Russian President Vladimir Putin has arrested Michail Khodorkovsky (CEO of Russian oil oligarch Yukos) on charges of fraud and corruption. Putin is following suit of America's crackdown on companies such as Enron and people like Martha Stewart.

However, Chevron-Texaco wants to buy the Russian oil company for billions of dollars (US), and they sicked George W. Bush on the issue for them. Bush is undoubtably the lapdog of the oil companies for sticking his nose into the Russian oil business...

Why would Bush even bother to stick his nose into the business of a Russian company in the first place?

Well for starters, his presidency has been more about oil than any previous president.

At the start of his presidency, he cut foreign funding to all Arab countries for humanitarian needs (food, hospitals, immunization of diseases like smallpox and measles).

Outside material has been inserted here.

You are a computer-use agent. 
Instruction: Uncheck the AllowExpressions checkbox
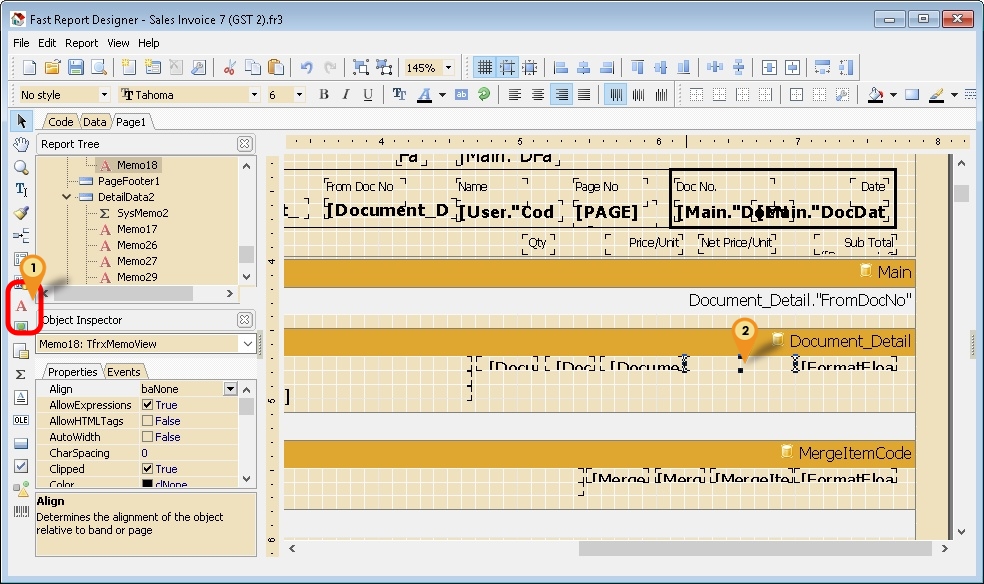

The World Trade Centre was also home to many oil companies, including UNOCAL Oil (United Oil Companies of California) which Bush owns stocks in. UNOCAL tried to build an oil pipeline across Afghanistan in the summer of 2001, but were turned down by the Taliban government. As soon as Bush took over Afghanistan however, UNOCAL was already setting up offices and hiring workers to build the oil pipeline.

Afghanistan in general is an important part of the world oil market. Not because it has oil, but because it is valuable for transporting oil. Being able to control the only pipeline through Afghanistan will make UNOCAL Oil very rich.

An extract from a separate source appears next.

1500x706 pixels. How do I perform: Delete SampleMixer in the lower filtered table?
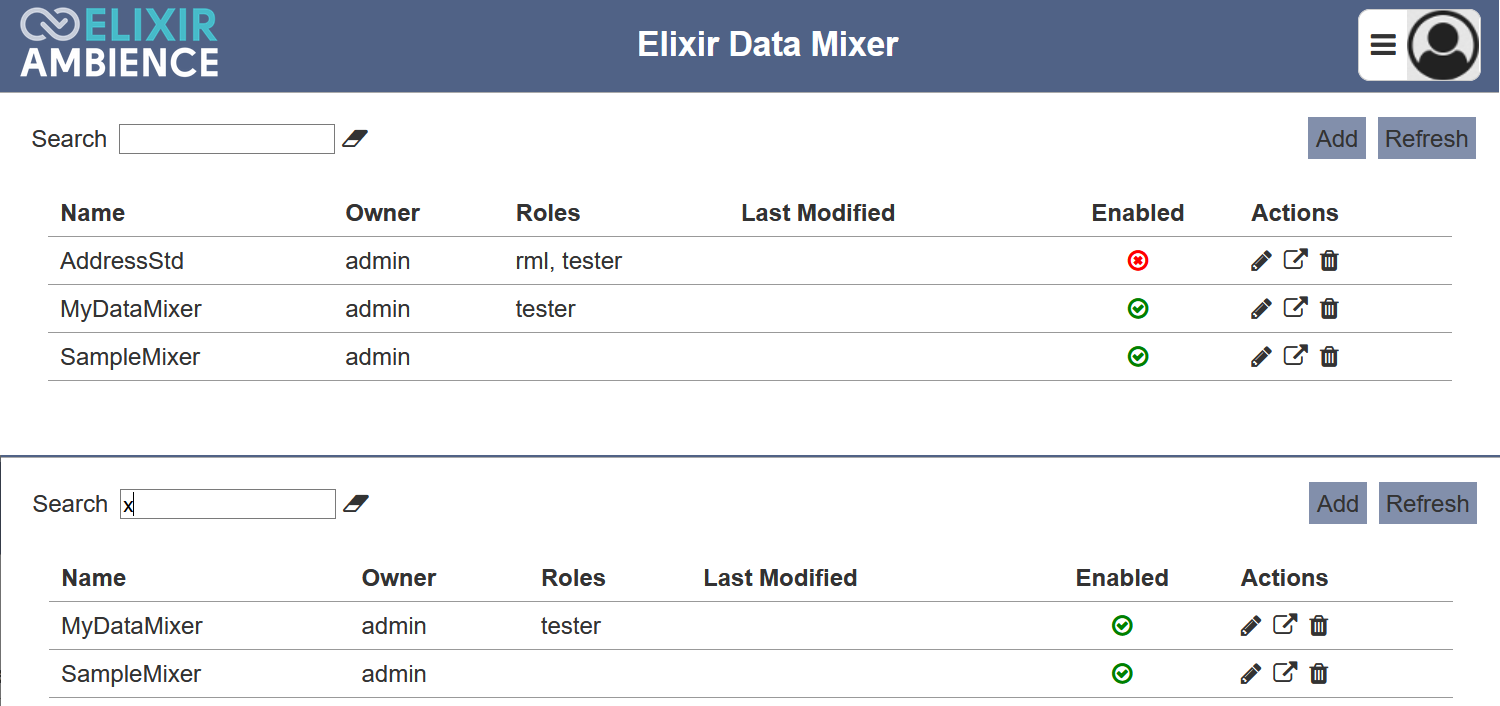(1319, 674)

Iraq has 90% of the world's untapped oil reserves. There are literally tens of thousands of oil wells in Iraq that haven't even tapped yet. Iraq was once one of the richest oil countries in the world, before the Gulf War happened and the US imposed international sanctions.

The Gulf War first started when Iraq attacked Kuwait. Why? Because Kuwait had stolen millions of barrels of Iraqi oil and was selling it on the black market to the United States for a low rate.

Thus both Bush governments have been knee deep in the stuff.

Thus we shouldn't be surprised when the current Bush government sticks its nose where it doesn't belong. George W. Bush should be more worried about the pyroterrorists who are burning down California than about a Russian oil company that is cheating on its income taxes.

To get a BETTER idea of the history of this interesting affair of politics and oil, please read the articles below collected from the BBC World News, the Toronto Star, the New York Times and even the Chevron-Texaco website.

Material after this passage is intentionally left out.